Top of EXTRACTED ENTRIES

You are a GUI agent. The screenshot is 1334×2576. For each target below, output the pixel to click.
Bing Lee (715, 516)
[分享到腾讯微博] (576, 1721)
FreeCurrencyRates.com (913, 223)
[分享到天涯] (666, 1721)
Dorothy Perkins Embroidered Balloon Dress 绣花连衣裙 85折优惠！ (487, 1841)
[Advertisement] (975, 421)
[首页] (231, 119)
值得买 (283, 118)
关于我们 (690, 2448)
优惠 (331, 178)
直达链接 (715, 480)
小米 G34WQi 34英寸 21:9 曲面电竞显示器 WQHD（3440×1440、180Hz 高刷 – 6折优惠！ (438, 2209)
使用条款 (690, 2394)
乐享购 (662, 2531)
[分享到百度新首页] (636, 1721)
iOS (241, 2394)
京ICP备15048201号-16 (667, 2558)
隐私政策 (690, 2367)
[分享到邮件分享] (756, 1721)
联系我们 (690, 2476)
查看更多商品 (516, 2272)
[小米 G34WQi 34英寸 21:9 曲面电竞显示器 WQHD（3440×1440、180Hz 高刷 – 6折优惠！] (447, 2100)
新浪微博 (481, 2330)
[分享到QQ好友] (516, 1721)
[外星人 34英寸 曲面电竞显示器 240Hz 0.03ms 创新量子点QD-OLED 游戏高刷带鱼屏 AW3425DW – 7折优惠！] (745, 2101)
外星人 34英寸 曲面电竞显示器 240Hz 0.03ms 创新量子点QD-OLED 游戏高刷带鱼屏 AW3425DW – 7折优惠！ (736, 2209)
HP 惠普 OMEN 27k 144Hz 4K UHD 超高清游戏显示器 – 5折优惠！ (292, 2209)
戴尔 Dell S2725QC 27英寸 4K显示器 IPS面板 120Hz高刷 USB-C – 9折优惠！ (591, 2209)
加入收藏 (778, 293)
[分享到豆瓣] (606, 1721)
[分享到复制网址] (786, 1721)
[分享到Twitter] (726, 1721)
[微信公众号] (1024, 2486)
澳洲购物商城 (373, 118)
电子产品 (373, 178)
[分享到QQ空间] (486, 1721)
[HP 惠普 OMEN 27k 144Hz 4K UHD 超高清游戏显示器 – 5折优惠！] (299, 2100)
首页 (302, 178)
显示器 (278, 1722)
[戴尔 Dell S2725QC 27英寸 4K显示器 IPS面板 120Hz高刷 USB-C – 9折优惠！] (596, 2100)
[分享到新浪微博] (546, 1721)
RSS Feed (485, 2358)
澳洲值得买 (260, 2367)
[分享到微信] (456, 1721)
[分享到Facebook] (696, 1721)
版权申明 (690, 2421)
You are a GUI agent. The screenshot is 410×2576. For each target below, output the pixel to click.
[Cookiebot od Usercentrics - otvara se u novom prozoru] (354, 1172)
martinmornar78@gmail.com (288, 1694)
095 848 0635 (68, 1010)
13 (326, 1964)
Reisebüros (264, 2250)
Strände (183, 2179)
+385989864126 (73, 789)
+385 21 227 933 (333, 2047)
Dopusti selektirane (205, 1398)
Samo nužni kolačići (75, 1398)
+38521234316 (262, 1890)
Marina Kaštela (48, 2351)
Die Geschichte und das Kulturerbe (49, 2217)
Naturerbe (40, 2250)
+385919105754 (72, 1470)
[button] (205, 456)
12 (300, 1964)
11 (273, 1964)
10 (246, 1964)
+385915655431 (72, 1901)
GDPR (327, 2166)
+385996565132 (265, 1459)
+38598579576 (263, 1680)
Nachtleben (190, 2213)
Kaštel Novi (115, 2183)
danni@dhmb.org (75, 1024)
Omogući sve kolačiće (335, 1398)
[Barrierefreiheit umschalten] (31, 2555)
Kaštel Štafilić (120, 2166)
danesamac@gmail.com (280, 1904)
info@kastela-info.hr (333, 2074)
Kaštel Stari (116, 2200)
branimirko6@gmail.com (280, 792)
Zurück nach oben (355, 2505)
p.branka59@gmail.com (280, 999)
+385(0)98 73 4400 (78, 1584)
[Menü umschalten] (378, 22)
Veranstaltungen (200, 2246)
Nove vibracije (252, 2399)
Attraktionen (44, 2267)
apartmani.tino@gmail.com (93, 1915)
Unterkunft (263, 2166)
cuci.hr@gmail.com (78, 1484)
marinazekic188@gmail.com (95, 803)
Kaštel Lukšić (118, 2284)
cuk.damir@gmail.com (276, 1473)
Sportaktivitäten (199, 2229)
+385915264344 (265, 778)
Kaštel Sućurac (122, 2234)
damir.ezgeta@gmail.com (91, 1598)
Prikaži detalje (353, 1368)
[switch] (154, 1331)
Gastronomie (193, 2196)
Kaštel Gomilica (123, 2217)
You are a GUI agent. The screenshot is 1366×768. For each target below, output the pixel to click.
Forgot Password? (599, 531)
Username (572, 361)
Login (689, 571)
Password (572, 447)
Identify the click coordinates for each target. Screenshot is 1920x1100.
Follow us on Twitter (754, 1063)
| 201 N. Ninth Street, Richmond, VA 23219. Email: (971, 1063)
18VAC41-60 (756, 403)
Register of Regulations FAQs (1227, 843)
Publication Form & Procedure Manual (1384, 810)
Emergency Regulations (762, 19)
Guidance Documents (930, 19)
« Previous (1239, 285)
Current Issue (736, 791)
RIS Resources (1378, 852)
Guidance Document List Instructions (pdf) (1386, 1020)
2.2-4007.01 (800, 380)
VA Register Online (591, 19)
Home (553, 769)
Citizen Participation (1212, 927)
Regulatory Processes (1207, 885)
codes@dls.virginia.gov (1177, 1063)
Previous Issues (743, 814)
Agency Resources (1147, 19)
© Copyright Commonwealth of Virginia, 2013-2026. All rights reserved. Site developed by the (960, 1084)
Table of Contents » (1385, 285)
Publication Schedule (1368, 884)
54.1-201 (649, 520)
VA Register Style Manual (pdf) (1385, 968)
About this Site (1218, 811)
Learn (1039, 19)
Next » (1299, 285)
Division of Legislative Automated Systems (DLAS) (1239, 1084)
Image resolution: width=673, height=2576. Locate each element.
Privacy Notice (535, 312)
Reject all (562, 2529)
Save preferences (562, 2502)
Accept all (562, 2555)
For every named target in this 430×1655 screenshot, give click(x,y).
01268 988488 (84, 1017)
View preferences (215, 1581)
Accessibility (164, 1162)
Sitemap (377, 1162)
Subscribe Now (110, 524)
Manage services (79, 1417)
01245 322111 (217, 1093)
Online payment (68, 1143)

Bottom of EXTRACTED ENTRIES

__ASSIGNED TASK__:
Every line above with the word "preferences" belongs in the answer, copied as written.

__TASK RESULT__:
Save preferences (562, 2502)
View preferences (215, 1581)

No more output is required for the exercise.